---------- EXCERPT TO READ

Opinion

Even with a safe harbor, private flood insurance rules may prove vexing

Seven years after Congress mandated that the federal banking agencies issue rules to facilitate growth of the private flood insurance market, the rules are here, and mortgage lenders and servicers should take notice.

Starting on July 1, the Federal Deposit Insurance Corp., Office of the Comptroller of the Currency, Federal Reserve, Farm Credit Administration and National Credit Union Association will require the entities they supervise ("lending institutions") to accept certain types of private flood insurance policies and permit acceptance of others. The new rule is technical and nuanced. Some of the most important considerations follow:

When a private policy must be accepted

Lending institutions must accept private flood insurance policies that meet a highly technical definition that includes a requirement that the policy be "at least as broad as" a standard flood insurance policy under the National Flood Insurance Program. Determining the breadth of a private policy involves five elements, including confirming that the policy does "not contain conditions that narrow the coverage provided in an SFIP." Assessing whether a private flood insurance policy meets the definition of "private flood insurance" has the potential to be a time-consuming, confusing, imprecise and costly exercise for lending institutions.

There is a safe harbor. Lending institutions may determine, without further review, that a policy meets the definition if the policy (or an endorsement to it) contains the following language: "This policy meets the definition of private flood insurance contained in 42 U.S.C. 4012a(b)(7) and the corresponding regulation." This language is referred to as the "streamlined compliance aid provision."

--------------------

AIM ::
List every agency that the opinion piece on private flood insurance rules says will require the lending institutions it supervises to accept certain private flood insurance policies.

---------- DATASET SECTION

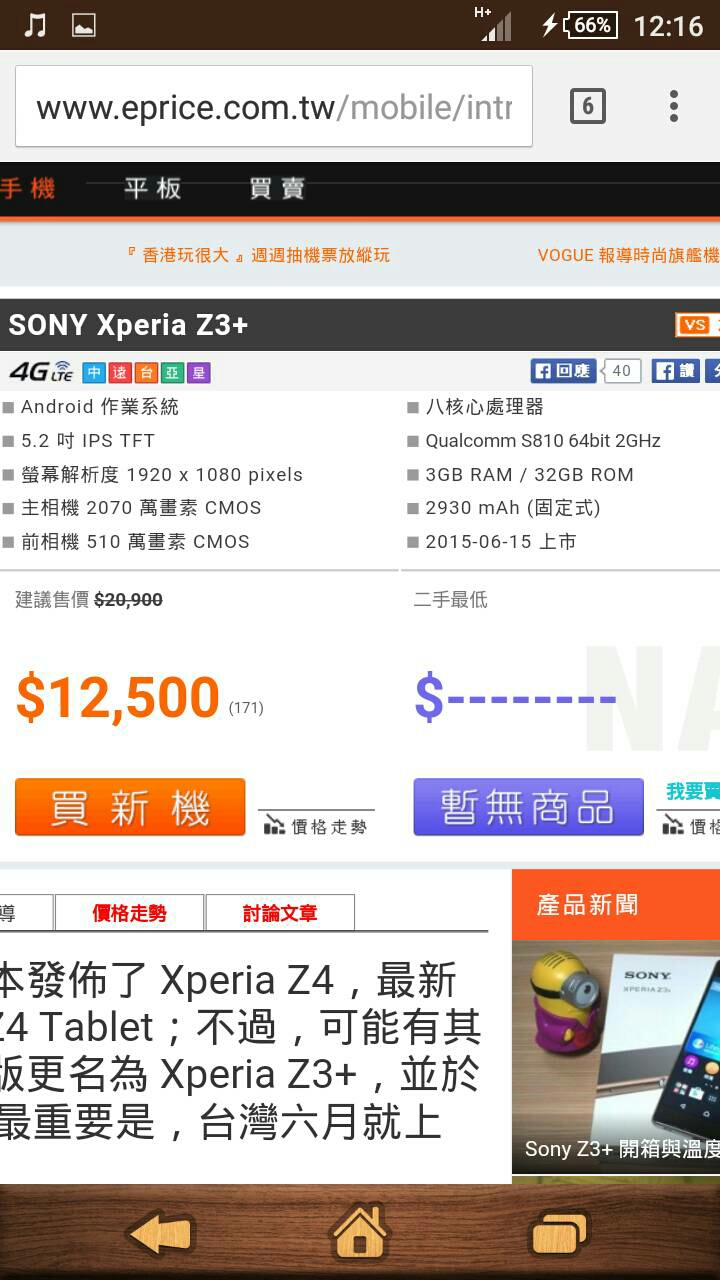Click the Facebook 讚 like button
Image resolution: width=720 pixels, height=1280 pixels.
[x=676, y=371]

--------------------

RESPONSE BELOW ::
- Federal Deposit Insurance Corp.
- Office of the Comptroller of the Currency
- Federal Reserve
- Farm Credit Administration
- National Credit Union Association